What is required
Give back every record below precisely as written.

Saved data entries

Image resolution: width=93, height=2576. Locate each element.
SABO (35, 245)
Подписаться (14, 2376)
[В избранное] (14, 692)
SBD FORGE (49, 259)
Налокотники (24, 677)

Answer
Image resolution: width=93, height=2576. Locate each element.
SABO (35, 245)
Подписаться (14, 2376)
[В избранное] (14, 692)
SBD FORGE (49, 259)
Налокотники (24, 677)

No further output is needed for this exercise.